Risuonano, davanti a un pubblico folto e attento, parole importanti, e complesse, che spiega quale rapporto passa tra due mondi che, all’apparenza, sembrano lontanissimi: la Psicoanalisi e la Politica. L’evento, dedicato, appunto, a “Politica e psicanalisi”, è organizzato dall’Associazione Praxis e l’ospite d’onore è una grande psicoanalista di scuola lacaniana, Colette Soler. “Per un Muro che è caduto, nel 1989, troppi altri muri sono sorti – avverte Soler - e continuano a sorgere perché tutti abbiamo sempre più paura dei nostri simili e questa paura sembra essere la cifra del nostro tempo”.
La Soler spiega, con riferimenti ai testi sacri della psicoanalisi, la differenza tra la visione “patriarcale” di Freud, in cui il rapporto tra individuo e leader politico è simile a quello tra padre e figlio, e la più complessa visione di Lacan, nella quale l’Io (dopo la conquista dell’uguaglianza provocata anche dalla rivoluzione industriale) ricerca un rapporto quasi paritario con il leader.
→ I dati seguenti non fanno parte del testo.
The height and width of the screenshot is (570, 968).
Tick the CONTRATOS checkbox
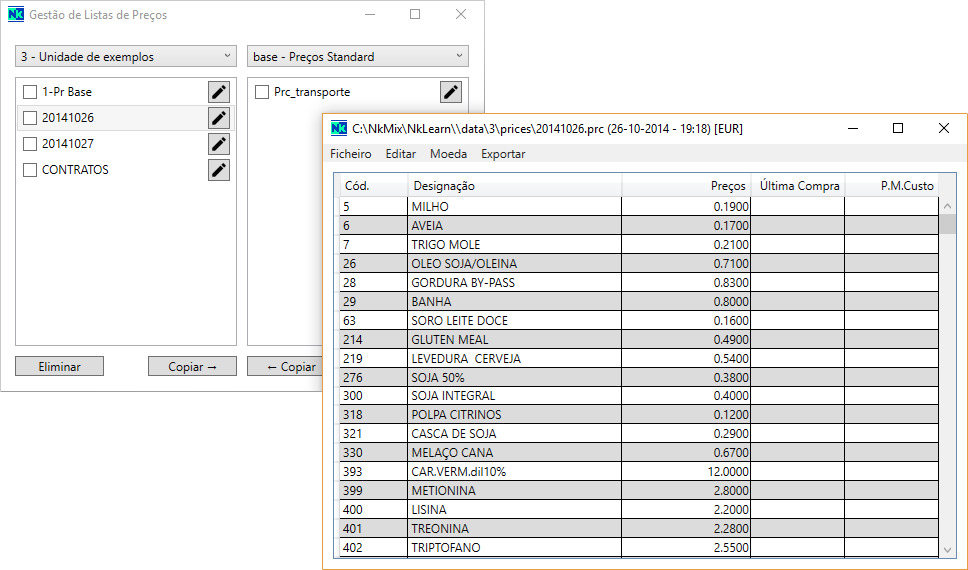click(x=30, y=170)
Ne consegue un equilibrio più difficile, un’insoddisfazione inevitabilmente più forte e la diffusione, provocata dalle moderne tecnologie, della sensazione di un’immensa solitudine.
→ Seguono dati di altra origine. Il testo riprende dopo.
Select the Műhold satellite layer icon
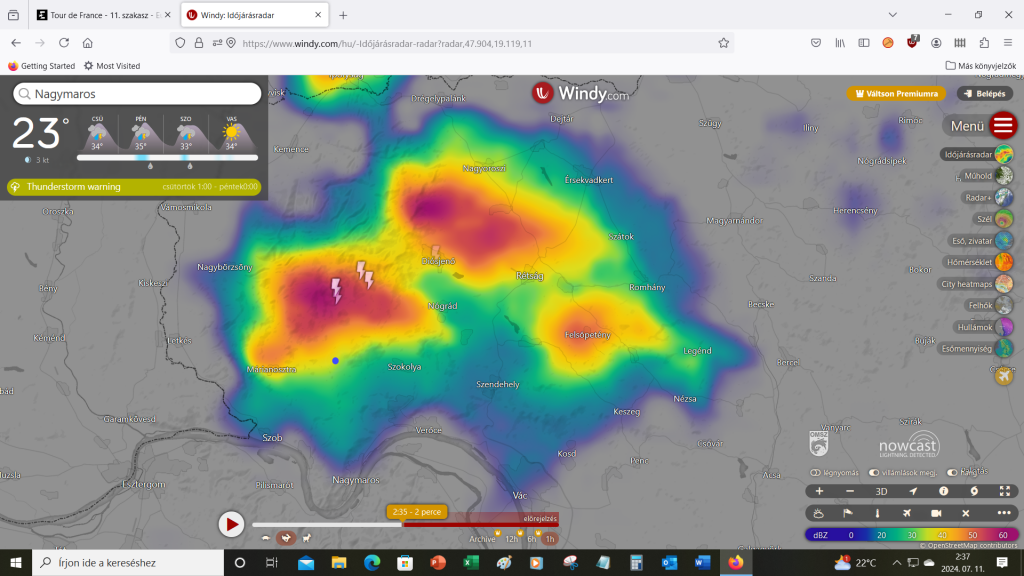 1003,176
Del resto, l’uomo del Novecento, dove la figura del “Padre-Padrone”, per dirla alla Freud, era il centro dei rapporti familiari (e sessuali), e la figura dei ‘Piccoli Padri’ della Politica (Hitler, Stalin) la sua rappresentazione – in chiave psicanalitica – nel mondo politico, non è più quello del 2000. E, infatti, Lacan coglie, già nel 1976, che quello attuale non è più “il regno dell’Uno unificante del Padrone, ma dell’Uno diversificante che regna in sintonia con l’ordine democratico, ma che si traduce nella contestazione di tutti gli Uni unificanti (Stato, partiti, etc.)”. Ecco che, dunque, “l’Uno come collettivo unificante” diventa “un’oppressione unificante, irresponsabile, un’oppressione senza oppressori”. La conclusione della Soler è che “oggi c’è meno controllo sociale, ma la minaccia dell’Uno da solo è una solitudine raddoppiata” che combatte i mali del nostro tempo (guerre, migrazioni).
La Soler, infine, non nasconde il suo pessimismo nei confronti di quanto sta avvenendo oggi in Occidente e, sollecitata a dare un giudizio sulla situazione italiana, e in particolare sull’equilibrio di governo raggiunto tra Lega e Movimento 5 Stelle, risponde che pur non pretendendo di prevedere il futuro vede all’opera spinte di natura divisiva più forti di quelle unificanti.